Chandigarh is a model city where there is no need to ask for directions. There is a board at every junction indicating which part of the city you are in and explaining all routes and directions. The heat did dampen our enthusiasm, but I found that the rock garden in Chandigarh to convey the message that ‘art doesn’t need brushes and canvas or soapstone, even broken household stuff would do’. The master pieces that Nek Chand created in a shack are now the cynosure of the entire city. Reached Delhi at around 9 p.m. and settled into our friend’s place for the night.
At Rock Garden, Chandigarh
We started off the day with a visit to Qutb Minar, the earliest and most prominent example of Indo-Islamic architecture. The 72.5m long tower is the world's tallest brick minaret and was completed in 1386 by Firuz Shah Tughluq almost 200 years after work began. I would suggest the audio guide for any first timer there who is interested in the history of the place.

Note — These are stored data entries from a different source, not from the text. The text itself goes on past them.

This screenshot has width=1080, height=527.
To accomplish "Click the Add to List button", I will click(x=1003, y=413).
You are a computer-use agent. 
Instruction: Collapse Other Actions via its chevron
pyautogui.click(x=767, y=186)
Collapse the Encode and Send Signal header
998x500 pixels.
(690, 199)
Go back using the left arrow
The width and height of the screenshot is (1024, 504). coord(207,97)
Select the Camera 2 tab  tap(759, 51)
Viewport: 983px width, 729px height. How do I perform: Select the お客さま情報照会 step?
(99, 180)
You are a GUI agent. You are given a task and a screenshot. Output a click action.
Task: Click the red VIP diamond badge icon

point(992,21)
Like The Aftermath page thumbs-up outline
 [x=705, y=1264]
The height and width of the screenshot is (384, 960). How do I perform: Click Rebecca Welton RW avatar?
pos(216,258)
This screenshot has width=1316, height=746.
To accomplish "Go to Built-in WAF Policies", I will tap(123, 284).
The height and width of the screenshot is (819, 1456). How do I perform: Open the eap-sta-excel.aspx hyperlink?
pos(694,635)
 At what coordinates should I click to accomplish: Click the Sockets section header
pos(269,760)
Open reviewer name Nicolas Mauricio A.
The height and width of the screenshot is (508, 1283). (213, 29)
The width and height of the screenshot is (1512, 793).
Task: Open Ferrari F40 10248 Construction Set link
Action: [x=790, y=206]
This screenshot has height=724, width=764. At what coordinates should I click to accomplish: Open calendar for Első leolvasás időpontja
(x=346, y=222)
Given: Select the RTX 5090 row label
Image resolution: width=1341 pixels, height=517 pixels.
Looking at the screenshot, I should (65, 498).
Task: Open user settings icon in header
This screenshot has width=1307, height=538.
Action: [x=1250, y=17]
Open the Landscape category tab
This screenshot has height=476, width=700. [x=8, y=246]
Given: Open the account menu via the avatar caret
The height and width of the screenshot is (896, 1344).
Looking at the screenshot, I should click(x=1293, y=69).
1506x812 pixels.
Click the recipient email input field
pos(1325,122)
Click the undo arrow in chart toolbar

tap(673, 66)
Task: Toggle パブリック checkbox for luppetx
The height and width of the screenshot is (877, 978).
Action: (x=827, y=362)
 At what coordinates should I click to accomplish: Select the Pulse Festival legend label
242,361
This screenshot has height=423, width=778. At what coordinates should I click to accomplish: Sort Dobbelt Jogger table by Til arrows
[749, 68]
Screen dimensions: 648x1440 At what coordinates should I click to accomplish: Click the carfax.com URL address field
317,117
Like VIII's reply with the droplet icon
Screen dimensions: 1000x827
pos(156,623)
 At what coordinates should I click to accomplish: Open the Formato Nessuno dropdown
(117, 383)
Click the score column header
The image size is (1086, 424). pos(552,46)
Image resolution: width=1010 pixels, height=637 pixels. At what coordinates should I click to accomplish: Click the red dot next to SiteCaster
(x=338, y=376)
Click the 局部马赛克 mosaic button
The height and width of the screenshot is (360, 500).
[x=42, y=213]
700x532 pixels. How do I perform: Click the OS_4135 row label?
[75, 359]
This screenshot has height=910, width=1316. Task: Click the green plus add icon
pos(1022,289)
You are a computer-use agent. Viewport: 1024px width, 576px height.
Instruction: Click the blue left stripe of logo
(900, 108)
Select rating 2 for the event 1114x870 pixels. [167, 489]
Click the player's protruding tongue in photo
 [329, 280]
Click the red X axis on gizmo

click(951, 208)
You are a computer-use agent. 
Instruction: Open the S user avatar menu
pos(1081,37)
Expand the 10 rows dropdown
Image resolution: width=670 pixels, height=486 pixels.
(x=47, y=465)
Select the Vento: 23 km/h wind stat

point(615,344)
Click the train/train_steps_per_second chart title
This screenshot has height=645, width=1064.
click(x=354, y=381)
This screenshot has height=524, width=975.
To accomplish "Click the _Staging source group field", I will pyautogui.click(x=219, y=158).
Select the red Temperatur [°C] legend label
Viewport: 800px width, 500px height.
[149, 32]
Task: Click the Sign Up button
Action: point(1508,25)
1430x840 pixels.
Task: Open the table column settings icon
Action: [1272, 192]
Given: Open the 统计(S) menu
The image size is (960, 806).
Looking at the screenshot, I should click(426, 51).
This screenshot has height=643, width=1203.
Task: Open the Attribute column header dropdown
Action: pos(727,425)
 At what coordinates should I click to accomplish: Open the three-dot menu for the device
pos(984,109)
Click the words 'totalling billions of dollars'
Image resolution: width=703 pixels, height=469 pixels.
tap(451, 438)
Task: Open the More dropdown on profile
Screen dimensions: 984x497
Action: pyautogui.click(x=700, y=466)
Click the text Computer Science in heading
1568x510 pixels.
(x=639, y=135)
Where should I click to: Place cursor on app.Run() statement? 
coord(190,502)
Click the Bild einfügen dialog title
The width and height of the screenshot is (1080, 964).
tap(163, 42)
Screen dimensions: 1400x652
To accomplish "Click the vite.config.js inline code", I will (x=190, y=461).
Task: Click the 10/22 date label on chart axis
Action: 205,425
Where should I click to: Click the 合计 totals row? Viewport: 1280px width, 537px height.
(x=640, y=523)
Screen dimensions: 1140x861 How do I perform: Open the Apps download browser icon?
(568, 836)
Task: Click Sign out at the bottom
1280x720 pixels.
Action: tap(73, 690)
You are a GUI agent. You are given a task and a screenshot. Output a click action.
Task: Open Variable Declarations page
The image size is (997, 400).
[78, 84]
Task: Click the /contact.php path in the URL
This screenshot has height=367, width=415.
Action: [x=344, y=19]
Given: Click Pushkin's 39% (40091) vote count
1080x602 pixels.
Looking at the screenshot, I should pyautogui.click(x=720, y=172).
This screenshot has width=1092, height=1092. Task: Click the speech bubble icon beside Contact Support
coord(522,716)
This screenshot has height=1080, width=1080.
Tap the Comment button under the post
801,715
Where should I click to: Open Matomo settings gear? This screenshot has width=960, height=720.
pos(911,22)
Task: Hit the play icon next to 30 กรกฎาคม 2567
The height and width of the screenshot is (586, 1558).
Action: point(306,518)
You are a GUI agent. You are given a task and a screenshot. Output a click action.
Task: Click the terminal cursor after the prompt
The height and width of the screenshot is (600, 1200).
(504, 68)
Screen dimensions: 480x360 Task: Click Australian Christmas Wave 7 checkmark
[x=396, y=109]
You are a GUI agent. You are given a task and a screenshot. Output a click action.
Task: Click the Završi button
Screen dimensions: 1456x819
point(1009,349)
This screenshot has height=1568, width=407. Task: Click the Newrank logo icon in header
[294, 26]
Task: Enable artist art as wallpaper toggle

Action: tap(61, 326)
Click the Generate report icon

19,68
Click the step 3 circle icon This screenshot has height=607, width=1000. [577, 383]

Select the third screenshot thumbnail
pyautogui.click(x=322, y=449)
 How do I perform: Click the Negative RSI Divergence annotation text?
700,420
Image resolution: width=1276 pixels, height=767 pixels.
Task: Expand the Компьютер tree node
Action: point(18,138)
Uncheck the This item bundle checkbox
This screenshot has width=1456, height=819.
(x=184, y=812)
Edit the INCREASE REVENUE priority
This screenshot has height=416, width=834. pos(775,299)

Cousin Srini at Qutb Minar
Very close to the Qutb is the Alai Minar, an unfinished tower that if completed would have been twice as tall and broad as the Qutb Minar. Alauddin Khilji, the driving force behind the Alai Minar died before the first floor was completed and his successors did not deem it necessary to continue work on the tower.
Alai Minar,Qutb Minar in the background
The nearby 7m tall Iron Pillar is one of the world's foremost metallurgical curiosities as it 98% pure wrought iron and a testament to the skill of the ancient Indian blacksmiths. It was built at the time of Chandragupta Vikramaditya and has withstood corrosion for more than 1500 years.
We next visited India Gate, one of the largest war memorials in India. It commemorates the 90000 Indian soldiers who lost their lives in World War I fighting for the British Empire. Now it is just a place to hang out with friends and have ice-cream. We bought lots of litchis that served as our lunch. Srini wanted to take a picture with one of the jawans but was asked to ‘bugger off’. Entertaining.
We later visited the Red fort and stayed for the Light and Sounds show which explains the history of the city from Shahjahan’s time to Nehru giving his speech of freedom from the ramparts of this fort. The show gets pretty boring with time and one advantage of having an SLR camera is that things never get boring. Srini used the time to catch up on lost sleep. Later visited Chandini Chowk for shopping and stopped by at Parantha street for dinner. Fabulous kulfis you get there.
Our second day in Delhi and the weather had been great so far. I wanted to visit the Delhi Metro once to find out how the entire system worked. Srini flatly refused to accompany me and told me that he was prepared to wait until the Bangalore metro was up and running. One thing I noticed is that even though the infrastructure in Delhi is way better than most other Indian cities, there are way too many cars on the road. And that’s why the Delhi Metro is such a vital cog in the city’s infrastructure.
One possible reason to seeing so many cars on the road here is that petrol is cheap here and CNG is cheaper. Enabling your car for CNG fuel ensures that taking your car out is almost as cheap as taking your bike out. And what would you prefer considering Delhi’s extreme climes – car or bike? This seems to have resulted in a strange fetish among Delhi people to own a car that is at least one level more than the neighbour. Strange! In comparison, Bangalore folks don’t care or don’t know who the neighbour is!
We moved to Srini’s friend Sagar’s apartment for our last day in Delhi. We knew we were in safe hands when the first place he showed us in Delhi was Khan Market. Torn between gazing at the amazing cars and the hep crowds; the cars proved just too irresistible. We later had authentic North Indian chat at Haldiram’s. We were all set to leave the next day, but by that point in time, I was totally in love with our capital city.
P.S: Thanks to the gods of Delhi for the great weather while we were there. You can now revert to the usual.